If you happened to have seen me around town over the last month, you might have noticed I had grown some horrendous-looking facial hair.
I’m now clean-shaven once again, which is something my family back in Sault Ste. Marie is quite pleased to hear. But the reason why I was growing a “hobo beard” is quite an interesting tale.
Back in June, the OHL’s Sault Ste. Marie Greyhounds pulled off a bit of a surprise in the CHL’s annual import draft by selecting highly-skilled Russian forward Sergei Tolchinsky, who helped his country capture the gold medal at last winter’s World under-17 Hockey Challenge in Windsor.
While it’s usually the bigger-name teams like London or Windsor that seem to get the top names in the import draft, the fact the Greyhounds were able to pick him seemed like a risk, especially when it sounded like Tolchinsky would not report.
So with that in mind, and mainly because I’m a bit crazy to begin with, I decided to not shave until either Tolchinsky joined the Greyhounds or his rights were traded to another team.

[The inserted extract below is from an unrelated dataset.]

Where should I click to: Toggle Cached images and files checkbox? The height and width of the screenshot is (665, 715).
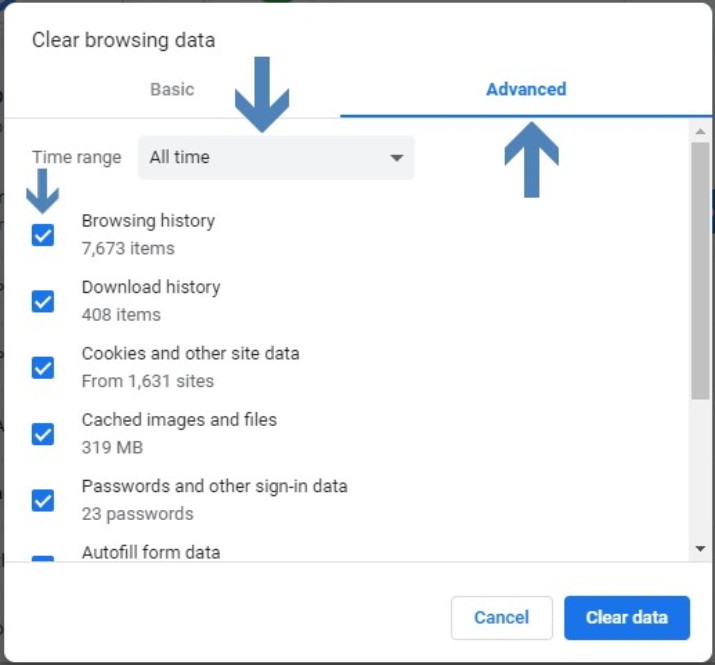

Granted, I wasn’t confident he was going to arrive in this country. But after a few weeks, it seemed the chances of Tolchinsky playing in the OHL were quite likely.
And when the 16-year-old announced via Twitter last week that he would be joining the Greyhounds, I might have been the most excited person to shave off a beard in quite some time.
But why would someone like me have this much interest in a player who has never played in the OHL, let alone one that not many people have heard of?
It’s simple, really. It’s because he’s Russian.
While there are a number of Canadian players I’m a big fan of, along with a few American talents I like to keep my eye on, the minute I hear about a young prospect who is from Russia, my interest immediately begins to skyrocket.
I think a lot of the reason for that dates back to when I was a kid and I saw Pavel Bure basically destroy defences with a quickness in his skating and stick-handling that I haven’t seen since.
Because of that, I’ve had a soft spot for a number of Russian players over the years, with last year’s Hart Memorial Trophy winner Evgeni Malkin, St. Louis Blues’ prospect Vladimir Tarasenko, and recent first overall pick Nail Yakupov among my favourites.
To me, the Russians play the game with a type of flare (some would say “arrogance”) that make them very hard to ignore.
In a sense, it reminds me of the way that many view the Brazilian men’s soccer team heading into any big international tournament. They are seen as a club that has a ton of offensive flair and are aesthetically pleasing on the eye.
Now, I’m sure there any many readers of this column who are ready to label me as a “card-carrying Communist” for supporting any Russian player. But in my opinion, that time where everyone hated the Russians has started to change a little bit, at least among my age group.
For my generation, I think it’s safe to say that the one country we want to Canada to beat time and time again among all others is the United States, which is seen first-hand every holiday season at the world junior hockey championships.
While it’s safe to say that the Russians are still a team that many want to see lose (there’s a reason why the entire crowd in Calgary was cheering for Sweden in last year’s world junior final), I think the pure hatred that was rampant during the Cold War isn’t much of a factor these days.
In reality, with the world increasing becoming more of a global village, who sports fans support no longer is confined to just a local team.
Whether it be because that team is successful, or because of a certain player on that team, there is more of a choice of what we, as fans, can like more than ever.
That’s why I feel more at ease in saying that I would prefer watching a Russian player nine times out of 10 in this current climate, as opposed to before when I probably would be run out of town.